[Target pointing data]

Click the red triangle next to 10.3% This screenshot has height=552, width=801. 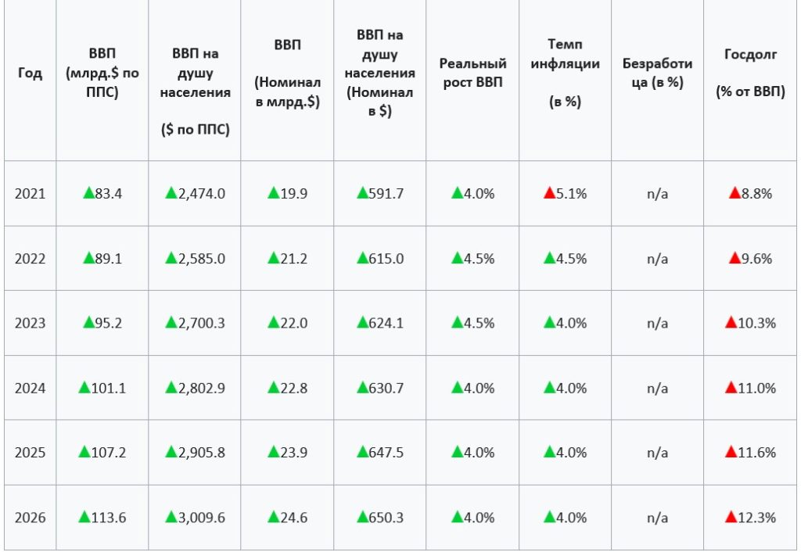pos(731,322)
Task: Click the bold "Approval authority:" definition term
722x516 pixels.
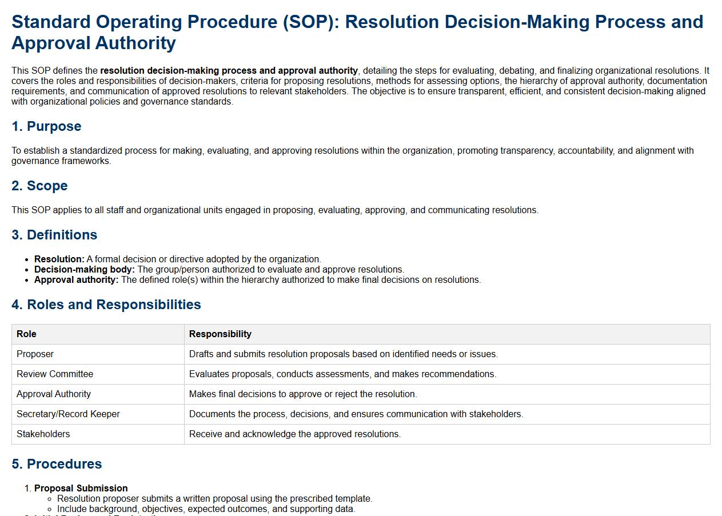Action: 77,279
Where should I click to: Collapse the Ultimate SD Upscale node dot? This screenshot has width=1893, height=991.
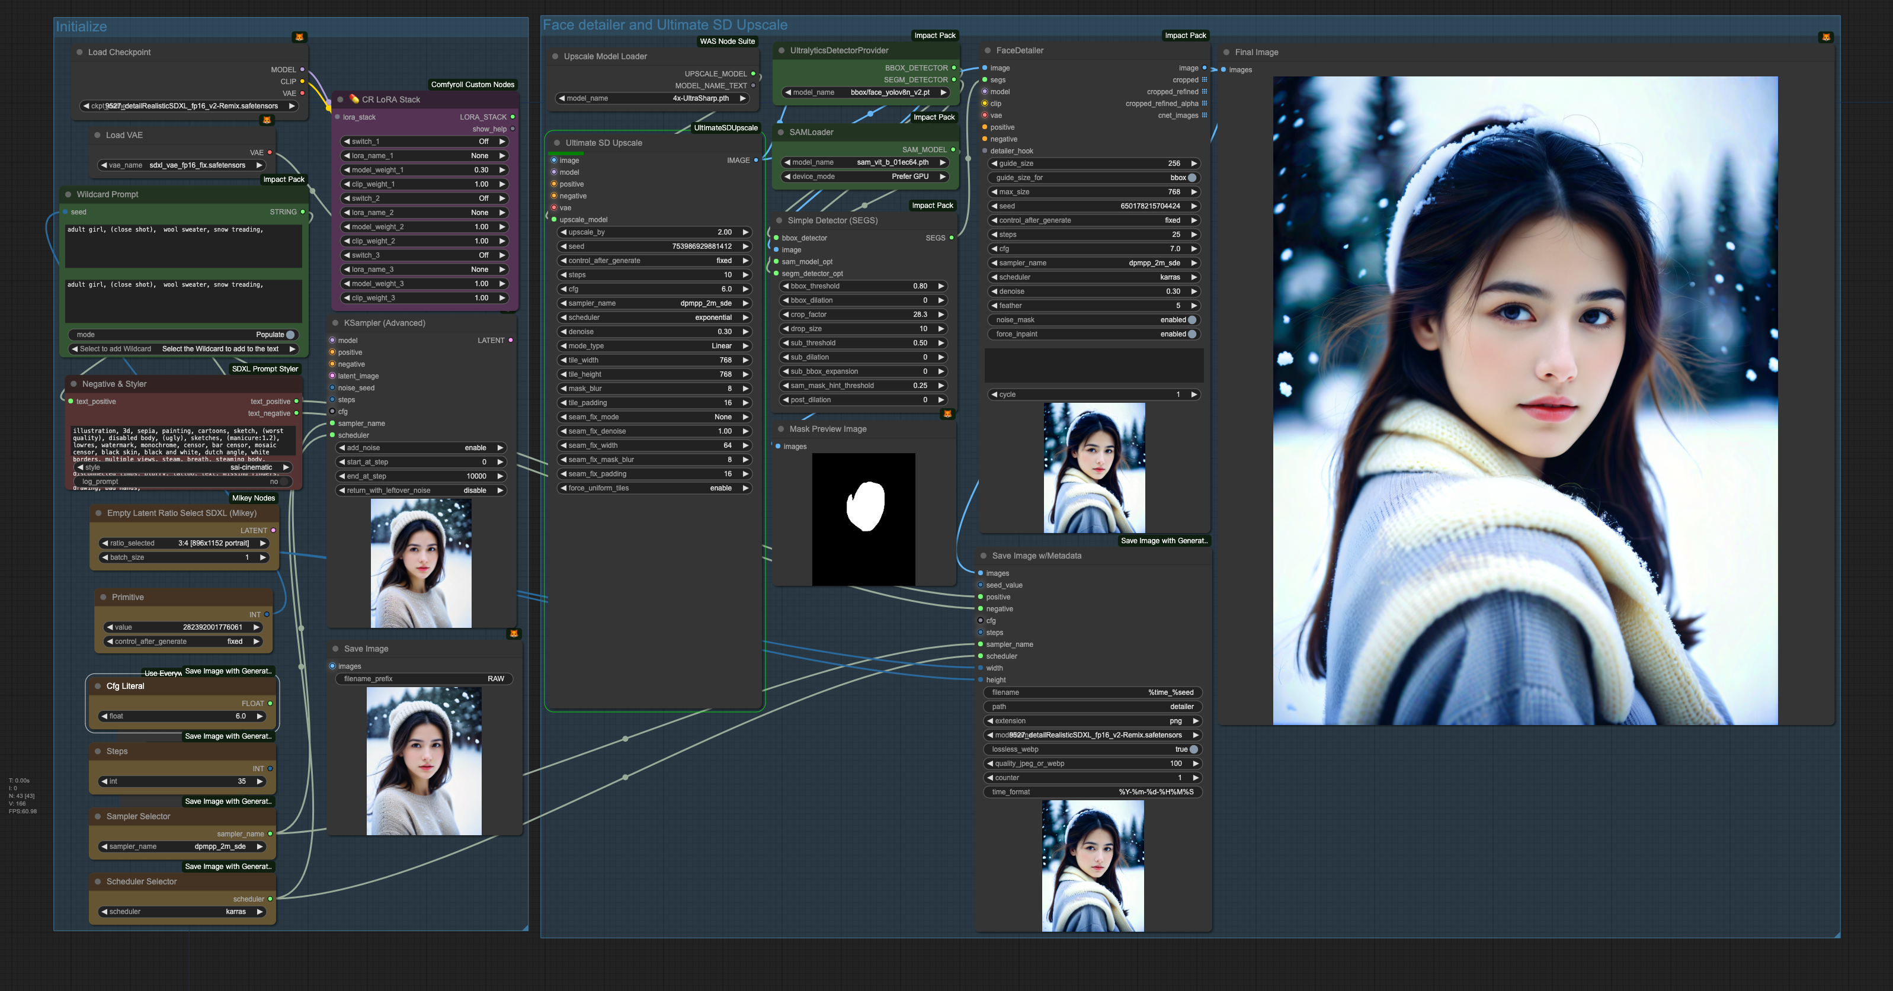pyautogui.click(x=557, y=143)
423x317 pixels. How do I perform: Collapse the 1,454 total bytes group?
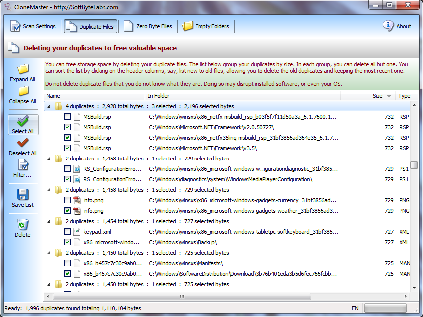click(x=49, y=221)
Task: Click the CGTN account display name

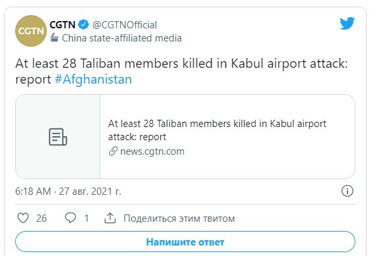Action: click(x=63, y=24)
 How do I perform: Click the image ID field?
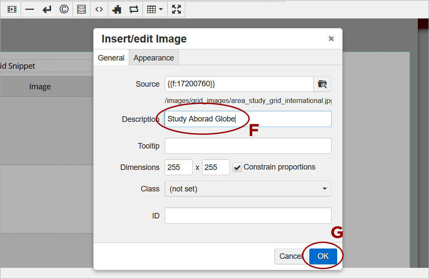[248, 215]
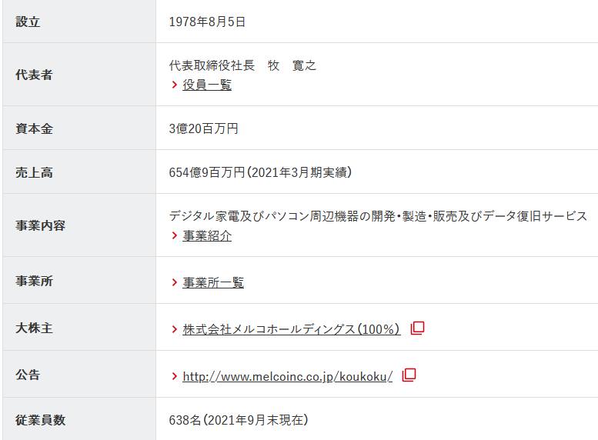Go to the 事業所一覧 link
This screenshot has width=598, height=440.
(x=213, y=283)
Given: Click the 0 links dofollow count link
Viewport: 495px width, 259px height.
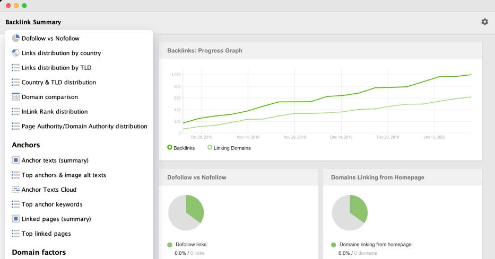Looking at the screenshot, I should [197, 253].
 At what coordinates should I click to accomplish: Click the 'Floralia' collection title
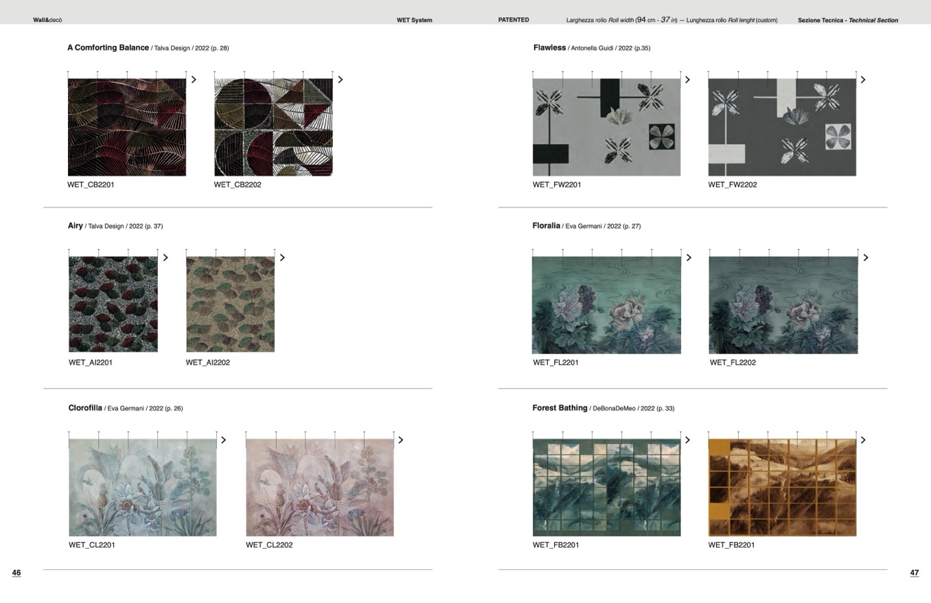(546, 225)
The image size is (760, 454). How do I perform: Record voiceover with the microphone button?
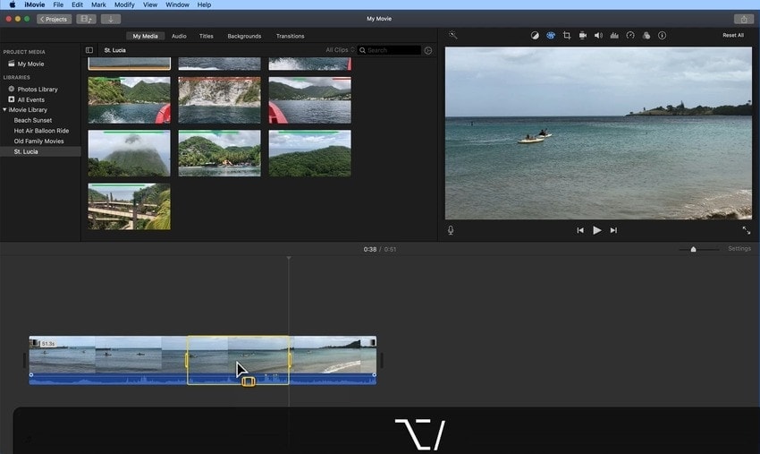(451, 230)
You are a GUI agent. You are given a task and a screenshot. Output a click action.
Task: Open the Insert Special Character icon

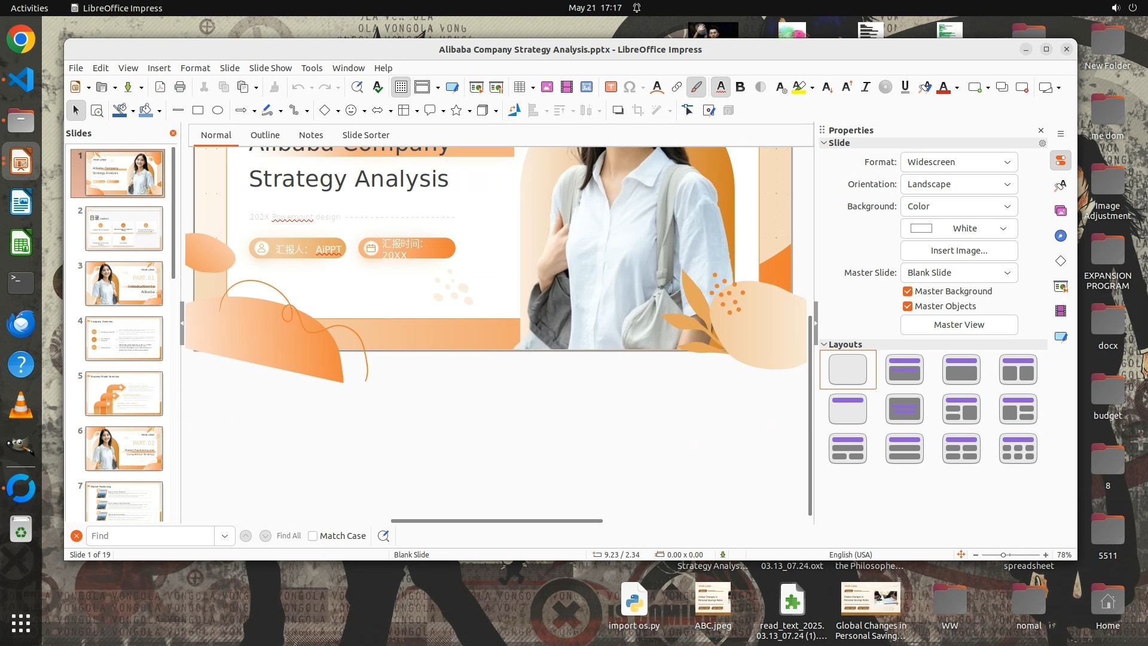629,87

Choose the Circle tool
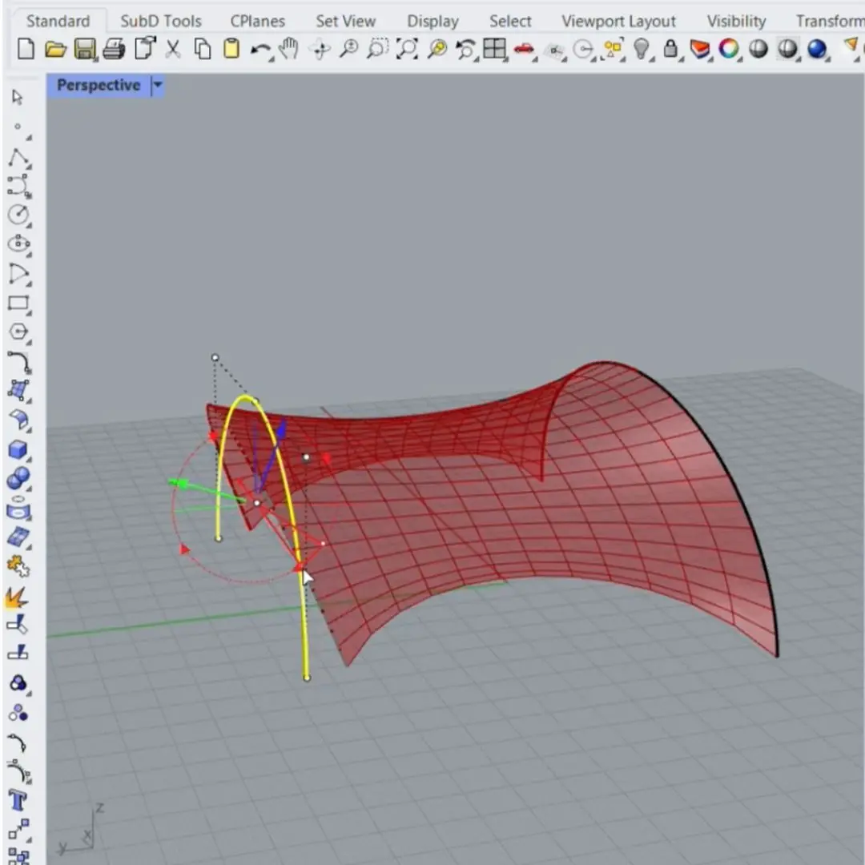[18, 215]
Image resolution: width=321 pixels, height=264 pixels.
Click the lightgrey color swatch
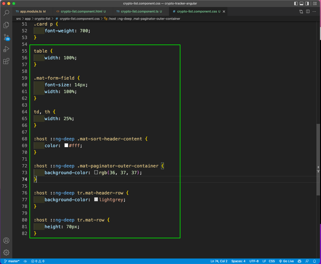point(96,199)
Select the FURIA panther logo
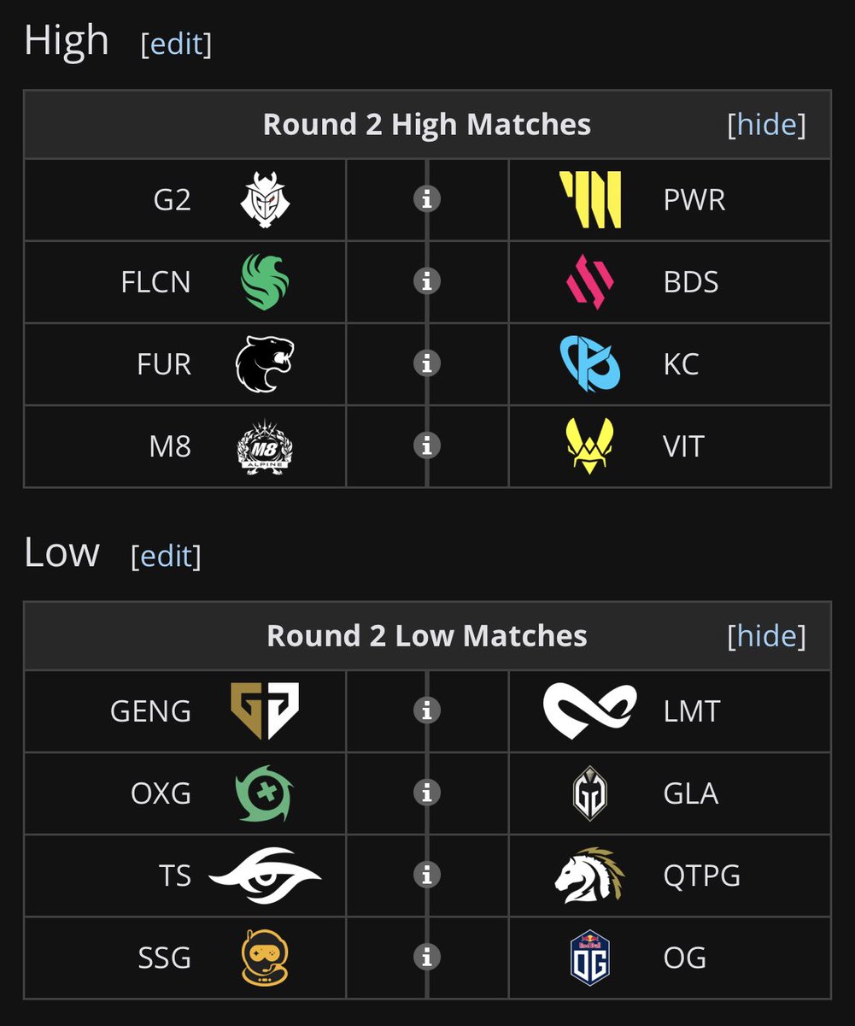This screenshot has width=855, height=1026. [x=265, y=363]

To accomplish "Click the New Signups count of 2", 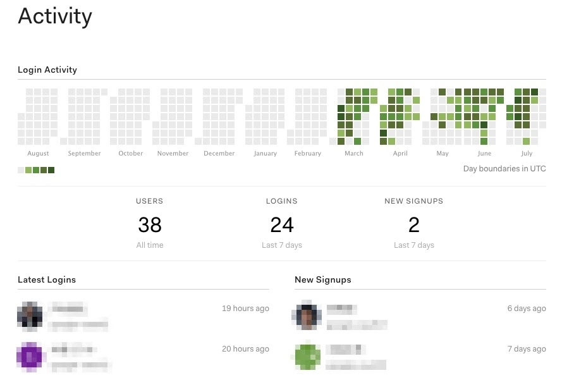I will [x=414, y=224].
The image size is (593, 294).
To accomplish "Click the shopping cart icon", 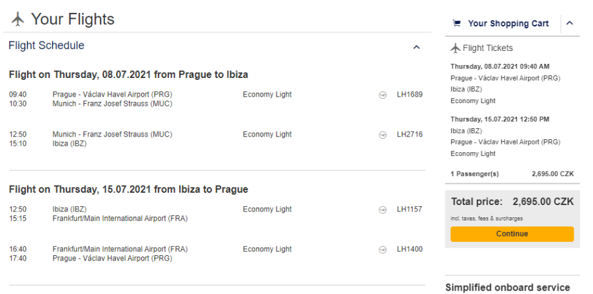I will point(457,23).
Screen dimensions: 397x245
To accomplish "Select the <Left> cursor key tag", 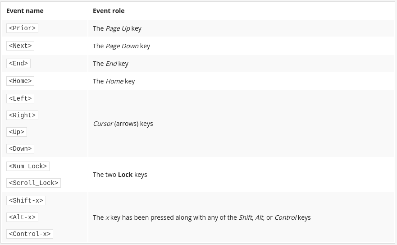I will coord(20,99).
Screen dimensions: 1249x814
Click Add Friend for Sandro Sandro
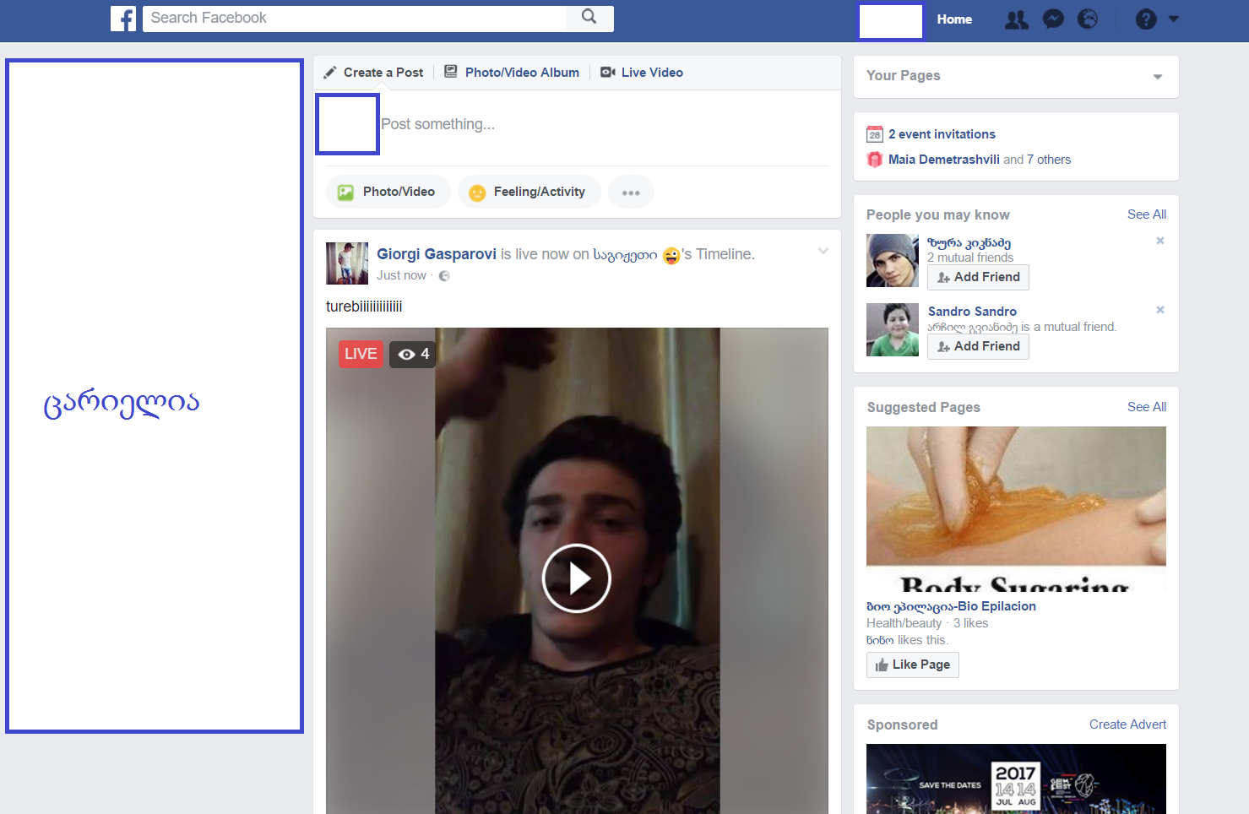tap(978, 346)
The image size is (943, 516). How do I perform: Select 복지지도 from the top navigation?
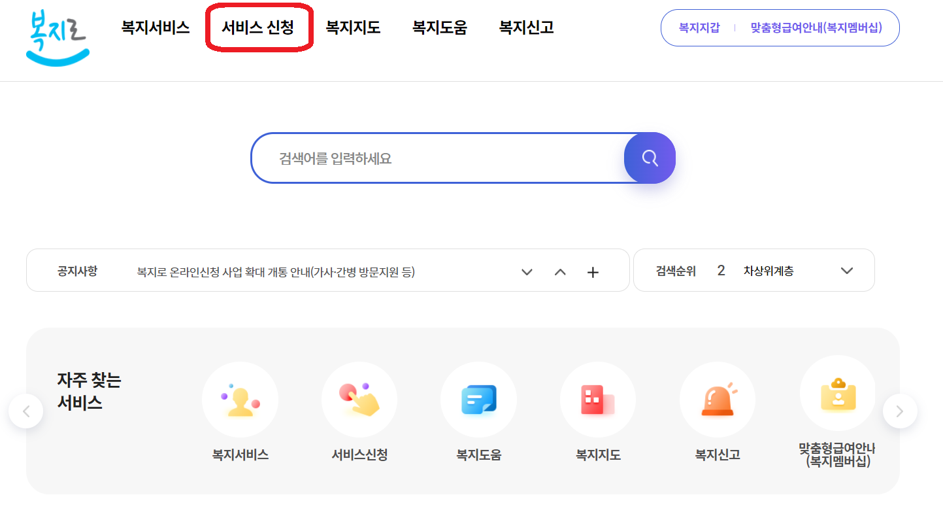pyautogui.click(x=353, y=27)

§ Exercise task: Please copy the stretch of the records from the line containing "Where should I" through the line containing "(x=213, y=283)", leaving the pictures out.

§ Task result:
Where should I click to: Collapse the Ultimate SD Upscale node dot? This screenshot has width=1893, height=991.
pyautogui.click(x=557, y=143)
423x317 pixels. How do I perform: Collapse the 1,454 total bytes group?
click(x=49, y=221)
Task: Click the CGTN account display name

Action: click(x=63, y=24)
 How do I perform: Click the image ID field?
[248, 215]
Go to the 事業所一覧 link
This screenshot has width=598, height=440.
(x=213, y=283)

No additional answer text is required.